:: Exercise material

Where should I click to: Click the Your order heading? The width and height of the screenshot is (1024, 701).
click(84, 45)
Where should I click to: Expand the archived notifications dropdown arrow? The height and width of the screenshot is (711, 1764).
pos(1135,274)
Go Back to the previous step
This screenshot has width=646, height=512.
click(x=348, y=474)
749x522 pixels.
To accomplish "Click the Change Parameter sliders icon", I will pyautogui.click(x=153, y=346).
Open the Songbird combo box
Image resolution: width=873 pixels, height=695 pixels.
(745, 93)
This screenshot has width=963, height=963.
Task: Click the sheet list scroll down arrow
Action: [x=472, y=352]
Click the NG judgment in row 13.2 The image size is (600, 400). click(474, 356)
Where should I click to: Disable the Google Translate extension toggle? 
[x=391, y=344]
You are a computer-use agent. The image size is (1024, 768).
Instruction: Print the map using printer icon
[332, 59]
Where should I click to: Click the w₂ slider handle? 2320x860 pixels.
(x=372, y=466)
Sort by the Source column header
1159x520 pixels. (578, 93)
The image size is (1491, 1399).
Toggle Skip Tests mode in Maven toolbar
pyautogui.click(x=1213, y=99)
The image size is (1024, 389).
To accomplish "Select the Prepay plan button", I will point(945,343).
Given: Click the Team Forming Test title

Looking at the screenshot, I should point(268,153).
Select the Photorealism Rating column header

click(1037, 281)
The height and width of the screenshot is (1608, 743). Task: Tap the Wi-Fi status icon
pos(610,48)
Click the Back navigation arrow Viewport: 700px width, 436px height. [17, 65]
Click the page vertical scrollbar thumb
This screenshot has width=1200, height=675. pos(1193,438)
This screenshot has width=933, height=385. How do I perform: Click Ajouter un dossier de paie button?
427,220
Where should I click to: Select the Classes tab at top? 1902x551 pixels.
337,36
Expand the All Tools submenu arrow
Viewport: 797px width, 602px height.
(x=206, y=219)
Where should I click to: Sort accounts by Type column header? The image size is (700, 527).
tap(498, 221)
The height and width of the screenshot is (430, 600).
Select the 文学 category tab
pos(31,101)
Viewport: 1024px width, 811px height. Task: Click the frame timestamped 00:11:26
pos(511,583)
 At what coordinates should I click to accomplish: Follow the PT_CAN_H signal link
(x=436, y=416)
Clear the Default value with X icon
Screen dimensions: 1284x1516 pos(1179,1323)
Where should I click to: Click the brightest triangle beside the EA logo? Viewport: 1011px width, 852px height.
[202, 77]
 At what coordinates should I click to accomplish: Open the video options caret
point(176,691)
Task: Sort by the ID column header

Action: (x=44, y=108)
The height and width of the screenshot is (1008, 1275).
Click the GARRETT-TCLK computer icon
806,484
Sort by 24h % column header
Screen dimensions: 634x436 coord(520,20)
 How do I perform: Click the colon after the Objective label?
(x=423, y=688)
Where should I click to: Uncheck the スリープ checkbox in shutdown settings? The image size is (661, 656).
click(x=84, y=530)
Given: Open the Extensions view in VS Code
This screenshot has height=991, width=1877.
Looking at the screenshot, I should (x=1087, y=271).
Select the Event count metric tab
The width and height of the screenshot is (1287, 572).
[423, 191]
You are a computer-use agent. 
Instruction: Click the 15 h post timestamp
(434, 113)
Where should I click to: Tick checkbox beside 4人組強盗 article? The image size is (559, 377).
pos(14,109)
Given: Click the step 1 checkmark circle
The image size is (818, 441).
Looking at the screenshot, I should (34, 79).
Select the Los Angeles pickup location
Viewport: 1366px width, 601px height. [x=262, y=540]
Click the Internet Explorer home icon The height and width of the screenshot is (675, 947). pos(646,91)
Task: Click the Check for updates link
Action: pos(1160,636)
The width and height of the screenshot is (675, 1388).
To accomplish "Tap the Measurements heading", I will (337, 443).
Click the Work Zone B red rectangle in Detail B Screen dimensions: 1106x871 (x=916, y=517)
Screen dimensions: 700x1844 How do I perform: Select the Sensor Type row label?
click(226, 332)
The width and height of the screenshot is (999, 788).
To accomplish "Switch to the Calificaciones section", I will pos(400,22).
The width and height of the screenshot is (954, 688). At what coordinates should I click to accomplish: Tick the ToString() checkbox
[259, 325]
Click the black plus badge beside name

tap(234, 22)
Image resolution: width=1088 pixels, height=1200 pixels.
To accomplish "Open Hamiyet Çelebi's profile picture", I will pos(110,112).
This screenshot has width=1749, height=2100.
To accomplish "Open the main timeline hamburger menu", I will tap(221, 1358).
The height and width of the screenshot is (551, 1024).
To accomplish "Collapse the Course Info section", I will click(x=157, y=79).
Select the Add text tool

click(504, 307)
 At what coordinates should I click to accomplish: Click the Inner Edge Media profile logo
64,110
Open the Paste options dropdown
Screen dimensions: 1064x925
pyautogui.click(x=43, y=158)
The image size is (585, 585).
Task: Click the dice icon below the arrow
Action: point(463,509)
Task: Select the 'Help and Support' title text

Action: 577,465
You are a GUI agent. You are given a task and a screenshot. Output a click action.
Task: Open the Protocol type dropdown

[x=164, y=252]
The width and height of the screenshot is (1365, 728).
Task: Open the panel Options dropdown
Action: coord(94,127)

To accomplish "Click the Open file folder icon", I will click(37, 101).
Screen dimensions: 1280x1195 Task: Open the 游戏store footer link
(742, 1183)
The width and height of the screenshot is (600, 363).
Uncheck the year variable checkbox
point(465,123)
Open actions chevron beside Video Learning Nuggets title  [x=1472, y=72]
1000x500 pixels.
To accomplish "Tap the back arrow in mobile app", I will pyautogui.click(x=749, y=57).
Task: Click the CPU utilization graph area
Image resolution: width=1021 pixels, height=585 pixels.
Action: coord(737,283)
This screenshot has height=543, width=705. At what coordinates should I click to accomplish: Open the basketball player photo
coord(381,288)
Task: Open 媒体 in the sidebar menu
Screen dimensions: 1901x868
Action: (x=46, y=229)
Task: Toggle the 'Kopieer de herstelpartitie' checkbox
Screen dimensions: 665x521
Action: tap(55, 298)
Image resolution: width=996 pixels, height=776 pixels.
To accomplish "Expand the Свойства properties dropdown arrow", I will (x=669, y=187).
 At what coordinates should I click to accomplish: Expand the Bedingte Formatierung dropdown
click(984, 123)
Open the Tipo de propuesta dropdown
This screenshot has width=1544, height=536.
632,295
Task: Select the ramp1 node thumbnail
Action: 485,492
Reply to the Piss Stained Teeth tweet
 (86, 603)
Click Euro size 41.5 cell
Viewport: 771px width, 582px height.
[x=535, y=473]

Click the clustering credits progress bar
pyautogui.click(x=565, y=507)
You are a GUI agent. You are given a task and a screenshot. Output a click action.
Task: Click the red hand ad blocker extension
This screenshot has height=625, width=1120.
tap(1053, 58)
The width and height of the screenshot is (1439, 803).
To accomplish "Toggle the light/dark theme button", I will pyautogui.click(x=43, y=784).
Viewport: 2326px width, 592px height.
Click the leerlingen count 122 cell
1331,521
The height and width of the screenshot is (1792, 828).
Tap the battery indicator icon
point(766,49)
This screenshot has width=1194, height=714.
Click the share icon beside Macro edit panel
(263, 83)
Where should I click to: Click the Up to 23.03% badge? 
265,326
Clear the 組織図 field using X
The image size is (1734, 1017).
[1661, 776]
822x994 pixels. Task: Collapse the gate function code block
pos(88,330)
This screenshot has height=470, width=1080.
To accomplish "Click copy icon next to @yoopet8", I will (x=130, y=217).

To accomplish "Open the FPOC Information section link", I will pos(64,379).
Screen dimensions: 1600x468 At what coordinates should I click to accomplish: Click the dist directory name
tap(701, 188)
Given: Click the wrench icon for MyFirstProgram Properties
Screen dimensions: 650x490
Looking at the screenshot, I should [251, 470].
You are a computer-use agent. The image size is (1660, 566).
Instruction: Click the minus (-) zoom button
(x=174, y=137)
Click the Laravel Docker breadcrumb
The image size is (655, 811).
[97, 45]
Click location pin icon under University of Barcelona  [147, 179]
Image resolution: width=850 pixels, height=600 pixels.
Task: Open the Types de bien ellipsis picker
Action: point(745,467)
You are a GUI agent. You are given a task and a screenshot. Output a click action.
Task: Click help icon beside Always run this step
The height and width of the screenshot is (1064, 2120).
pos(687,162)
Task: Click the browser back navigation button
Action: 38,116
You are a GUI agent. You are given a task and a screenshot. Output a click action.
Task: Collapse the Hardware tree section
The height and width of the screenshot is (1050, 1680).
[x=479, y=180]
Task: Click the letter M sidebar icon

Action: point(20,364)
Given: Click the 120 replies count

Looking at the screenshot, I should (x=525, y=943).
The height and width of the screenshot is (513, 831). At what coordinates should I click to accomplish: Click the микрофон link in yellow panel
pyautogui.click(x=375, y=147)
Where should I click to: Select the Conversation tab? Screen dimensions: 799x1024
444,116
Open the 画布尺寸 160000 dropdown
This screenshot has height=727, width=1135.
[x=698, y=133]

::::

◆ **Exercise brief**
Find the line that contains "Click location pin". Restate it and all lines after it exactly, ending with the final line of the data.

◆ **Written solution**
Click location pin icon under University of Barcelona  [147, 179]
Image resolution: width=850 pixels, height=600 pixels.
Task: Open the Types de bien ellipsis picker
Action: point(745,467)
You are a GUI agent. You are given a task and a screenshot. Output a click action.
Task: Click help icon beside Always run this step
The height and width of the screenshot is (1064, 2120).
pos(687,162)
Task: Click the browser back navigation button
Action: 38,116
You are a GUI agent. You are given a task and a screenshot. Output a click action.
Task: Collapse the Hardware tree section
The height and width of the screenshot is (1050, 1680).
[x=479, y=180]
Task: Click the letter M sidebar icon

Action: point(20,364)
Given: Click the 120 replies count

Looking at the screenshot, I should (x=525, y=943).
The height and width of the screenshot is (513, 831). At what coordinates should I click to accomplish: Click the микрофон link in yellow panel
pyautogui.click(x=375, y=147)
Where should I click to: Select the Conversation tab? Screen dimensions: 799x1024
444,116
Open the 画布尺寸 160000 dropdown
This screenshot has height=727, width=1135.
[x=698, y=133]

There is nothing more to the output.